Feasibility of redo-TAVIWith the expansion of TAVI to younger patients, lifetime management including preserved coronary access after redo-TAVI is becoming essential [20]. Approximately 10% of patients after TAVI experience at least one acute coronary syndrome in the first two years, and in 8% of patients, coronary cannulation post-TAVI is not possible [21, 22]. For a comprehensive comparison of Navitor and Evolut THVs, we calculated the risk of coronary obstruction using the heights of the RCA and LCA from CT measurements, the implantation depth of the THVs from fluoroscopy, and the height of a potentially implanted S3 THV. Overall, the Navitor THV presented a lower risk of the neoskirt reaching above the coronary risk plane compared with the Evolut THV. However, as further parameters influencing coronary obstruction after redo-TAVI were not considered, such as the relation of the THV to the sinus of Valsalva, design features, commissural alignment, and leaflet calcification, the risk can only be estimated [22,23,24,25,26]. Nevertheless, our results are in line with a previous study showing that supra-annular SEVs (Evolut) were associated with a higher risk of coronary obstruction compared with intra-annular SEVs [27]. The taller leaflet neoskirt due to the higher implantation depth increases the risk of coronary obstruction in redo-TAVI procedures [27]. In contrast, leaflet overhang is reduced in cases of low implantation.

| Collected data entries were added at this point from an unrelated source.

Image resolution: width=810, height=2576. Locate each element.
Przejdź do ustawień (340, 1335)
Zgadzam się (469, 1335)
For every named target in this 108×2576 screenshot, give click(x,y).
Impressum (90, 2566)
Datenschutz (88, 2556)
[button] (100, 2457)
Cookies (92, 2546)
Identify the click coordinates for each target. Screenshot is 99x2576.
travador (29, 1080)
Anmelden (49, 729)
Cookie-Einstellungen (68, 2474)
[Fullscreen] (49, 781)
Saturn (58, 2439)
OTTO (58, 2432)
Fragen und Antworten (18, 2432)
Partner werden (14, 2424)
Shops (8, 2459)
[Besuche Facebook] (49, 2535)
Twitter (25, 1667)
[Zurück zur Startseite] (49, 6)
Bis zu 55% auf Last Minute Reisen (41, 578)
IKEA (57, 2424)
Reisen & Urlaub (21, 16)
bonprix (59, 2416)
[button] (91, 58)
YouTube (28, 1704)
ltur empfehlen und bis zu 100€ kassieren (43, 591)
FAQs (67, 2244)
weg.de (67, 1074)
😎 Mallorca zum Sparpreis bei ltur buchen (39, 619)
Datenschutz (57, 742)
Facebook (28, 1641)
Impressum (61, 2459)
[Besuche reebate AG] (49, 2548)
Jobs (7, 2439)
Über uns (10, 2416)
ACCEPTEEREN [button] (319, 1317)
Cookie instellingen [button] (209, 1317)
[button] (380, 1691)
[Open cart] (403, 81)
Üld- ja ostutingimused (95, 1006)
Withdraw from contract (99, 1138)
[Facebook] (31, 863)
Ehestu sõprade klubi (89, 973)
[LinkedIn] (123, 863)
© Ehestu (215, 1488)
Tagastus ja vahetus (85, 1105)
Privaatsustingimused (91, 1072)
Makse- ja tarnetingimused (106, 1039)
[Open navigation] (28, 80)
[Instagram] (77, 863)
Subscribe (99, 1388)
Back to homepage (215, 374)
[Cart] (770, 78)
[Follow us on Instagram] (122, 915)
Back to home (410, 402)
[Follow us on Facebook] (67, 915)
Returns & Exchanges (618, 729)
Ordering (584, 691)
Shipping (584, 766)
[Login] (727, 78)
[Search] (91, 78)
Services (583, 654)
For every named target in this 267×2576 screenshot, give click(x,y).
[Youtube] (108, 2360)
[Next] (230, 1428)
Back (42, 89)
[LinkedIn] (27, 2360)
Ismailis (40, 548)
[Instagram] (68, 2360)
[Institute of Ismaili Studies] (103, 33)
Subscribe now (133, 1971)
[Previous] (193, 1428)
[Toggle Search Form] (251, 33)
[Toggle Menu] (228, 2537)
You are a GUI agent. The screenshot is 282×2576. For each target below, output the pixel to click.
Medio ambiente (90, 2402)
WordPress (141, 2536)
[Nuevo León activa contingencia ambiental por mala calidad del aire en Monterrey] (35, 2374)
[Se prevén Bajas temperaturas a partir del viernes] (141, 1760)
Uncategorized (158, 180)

The present study has a few limitations. First, the study is limited by its retrospective design; data were not blinded, and patients were not randomized. Adjusted regression analysis was used to account for imbalances between both groups. Second, prospective long-term data were not available for all patients.
To conclude, the implantation of the intra-annular self-expanding Navitor THV and the supra-annular self-expanding Evolut THV appears safe, and severe adverse events occurred with comparable frequency until discharge. The risk of moderate or severe PVL was lower in the Navitor THV group, and mid-term mortality was low and comparable in both groups.